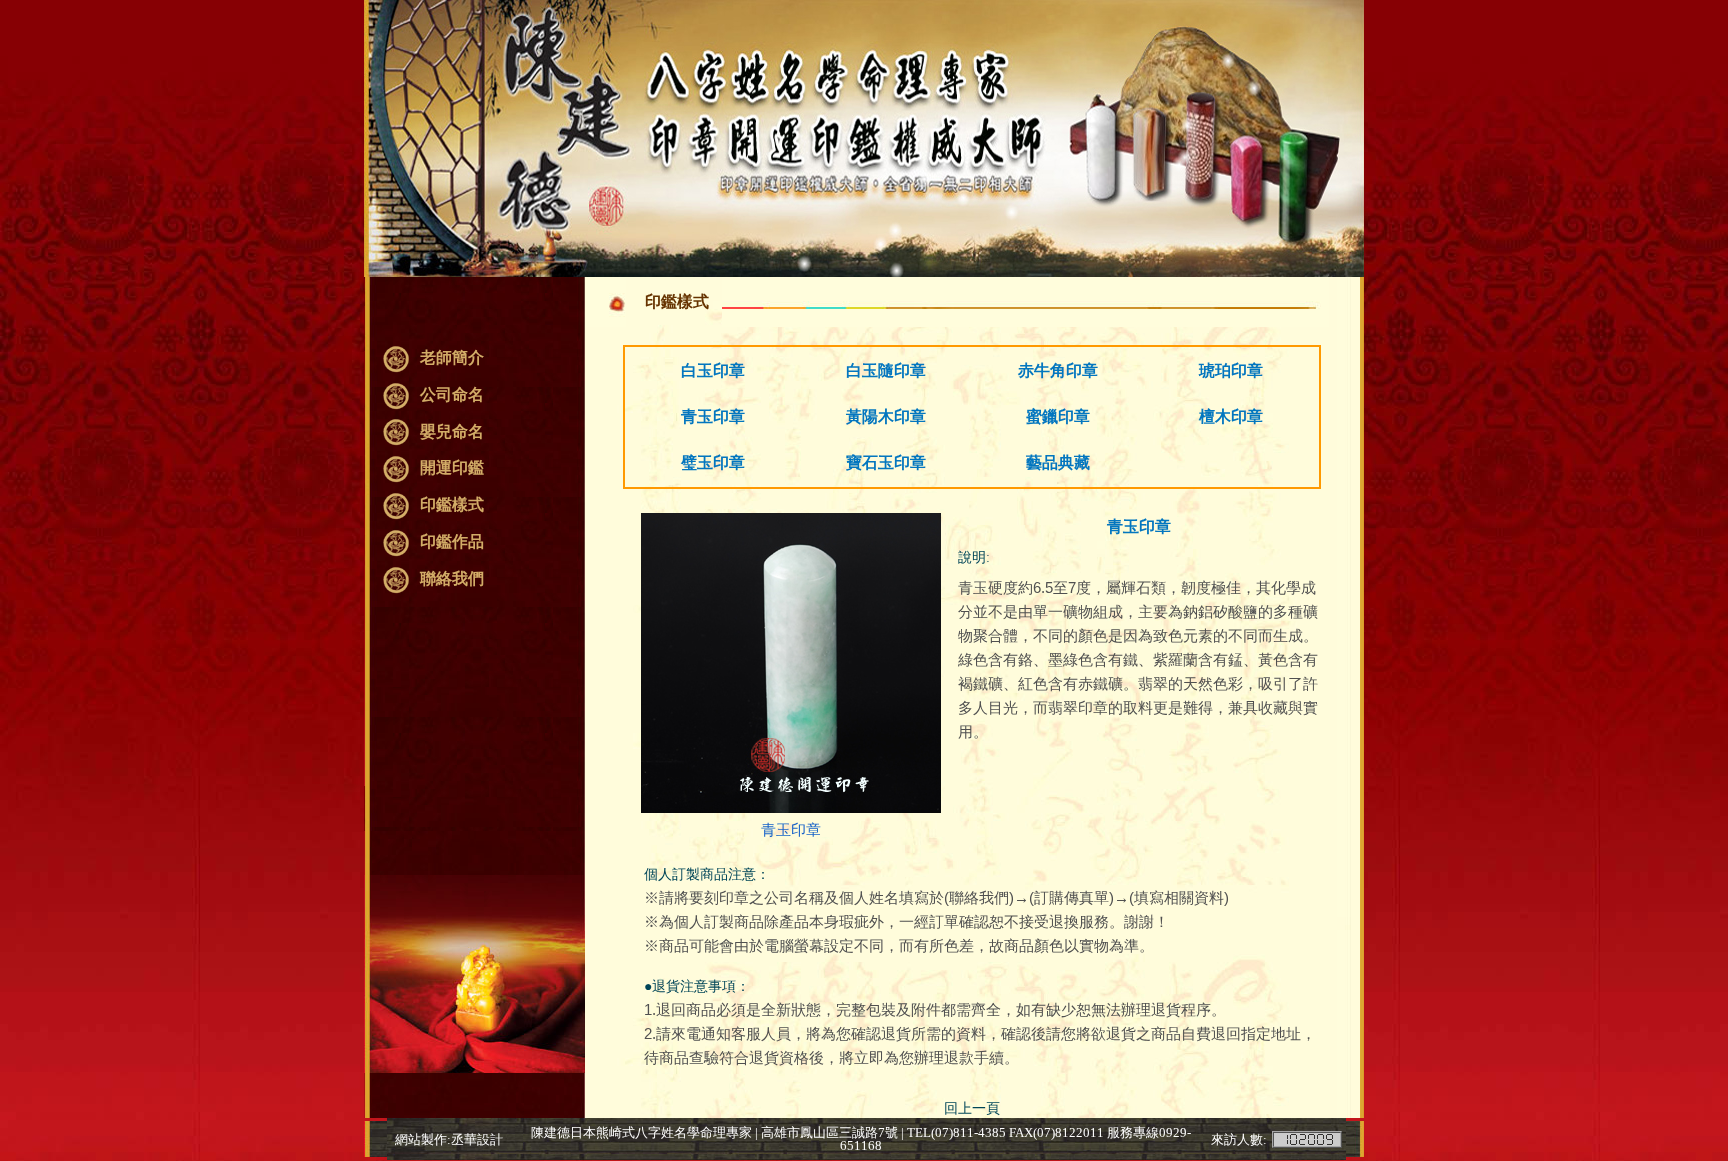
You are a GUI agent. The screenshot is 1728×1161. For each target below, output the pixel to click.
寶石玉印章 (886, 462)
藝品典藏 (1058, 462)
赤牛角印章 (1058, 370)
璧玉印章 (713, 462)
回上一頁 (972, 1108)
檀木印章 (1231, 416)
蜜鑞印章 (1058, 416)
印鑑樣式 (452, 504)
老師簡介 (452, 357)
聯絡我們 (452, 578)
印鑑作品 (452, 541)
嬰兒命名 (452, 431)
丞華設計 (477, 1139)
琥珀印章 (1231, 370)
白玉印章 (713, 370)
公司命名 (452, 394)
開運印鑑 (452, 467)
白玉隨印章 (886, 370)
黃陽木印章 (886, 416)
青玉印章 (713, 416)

» What the exercise asks
Only the text of the listing above is wanted, transcribed exactly, without its images.

» Result for this task
You are a GUI agent. The screenshot is 1728×1161. For each target below, output the pixel to click.
寶石玉印章 (886, 462)
藝品典藏 (1058, 462)
赤牛角印章 (1058, 370)
璧玉印章 (713, 462)
回上一頁 (972, 1108)
檀木印章 (1231, 416)
蜜鑞印章 (1058, 416)
印鑑樣式 (452, 504)
老師簡介 (452, 357)
聯絡我們 (452, 578)
印鑑作品 (452, 541)
嬰兒命名 (452, 431)
丞華設計 (477, 1139)
琥珀印章 (1231, 370)
白玉印章 (713, 370)
公司命名 (452, 394)
開運印鑑 (452, 467)
白玉隨印章 (886, 370)
黃陽木印章 (886, 416)
青玉印章 (713, 416)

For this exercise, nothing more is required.